Debby Read, her son-in-law Ben Reid, and her husband, Ed, review statistics about poverty and needs in Louisa County.

Ed said that a working person with two children (one being a toddler) would need to earn $35,606 a year to pay for food, clothing, shelter, utilities, and other necessary costs. However, another $10,000 would need to be added for transportation and childcare. Statistics show that 2,005 of Louisa County’s families make less than that. That means, according to PVCC, that 21 percent of the county’s families are struggling economically.

There is also a need for transitional housing for men and women who are reentering society after serving time in prison, and sometimes for foster children who have “aged out” (turned eighteen) before finishing high school or finding a permanent home. Someone coming out of a drug rehab program who is serious about staying clean and getting his or her life back on track also needs a stable place to live. A family that has lost its home due to a fire will need a place to live while starting over, Debby added.

As they have researched community needs, the Reads learned that there are 60 to 80 students in the area who are homeless. Some are on their own, and others live in cars or tents with families. They also have heard heartbreaking stories in Louisa, including one of a foster child who was homeless in the middle of his senior year because he was too old to remain in foster care.

Another family ran into major financial problems when the father’s disease left him unable to work and the wife’s income only paid enough for their hotel stay when they lost their home. “Area churches are trying to help with food and clothes,” said Debby, but the family is having trouble surviving.

Although the statistics are concerning and the need is great, the Reads are optimistic that TJH is a first step in providing a new kind of help within a caring community that is searching for solutions. Debby said their research shows that transitional home residents can be successful after they leave because they have been given the tools to be independent. They have received support, not just a roof over their heads.

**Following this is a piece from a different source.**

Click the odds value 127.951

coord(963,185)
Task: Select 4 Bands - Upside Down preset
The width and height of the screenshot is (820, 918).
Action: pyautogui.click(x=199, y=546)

Ed added that “there is a difference between doing for, rather than working with, which is the basis of the home’s philosophy.” The Journey Home will be doing the latter: coming alongside people to help get them back on their feet, Debby explained.

From their living room at Lake Anna, Debby Read, her son-in-law Ben Reid, and her husband, Ed, discuss plans for The Journey Home. Construction on the home should be underway this year.

To date, TJH has raised or secured $1.15 million of its $1.8 million goal. The Reads said that support has come from the Louisa County Community Fund; the Perry Foundation in Charlottesville; the Mary Morton Parson’s Foundation in Richmond; BAMA Works, which is funded by the Dave Matthews Band in Charlottesville; the W.W Whitlock Foundation; and the RG Purcell Family Charitable Foundation. “TJH has been blessed with many individual local supporters, including more than 200 different donors in 2018,” Debby added.

 The Reads are continuing to look for financial and other support through their fundraising efforts. They have an auction set for May 4 at Mineral Baptist Church with auctioneer Col. Bill Billingsley volunteering his services. They will also have a yard sale again in October. Donations are currently placed in storage above the Family Life Center at Mineral Baptist Church. Cash donations are welcome, and Debby said that gently used furniture is also being collected for the home. Items that can’t be used for the home will go to the yard sale.

Opening the home will be the end of the planning and construction journey and the beginning of another as residents move in. Volunteers will be needed for aiding with transportation; praying for residents; leading Bible studies; tutoring and mentoring; teaching reading skills; helping with job applications; assisting with money management; leading parenting and cooking skills classes; handling building maintenance and room decoration; and finding affordable permanent housing.

“We would love to have more people join us in this journey as together we give hope and help to those in need in Louisa County,” Debby emphasized.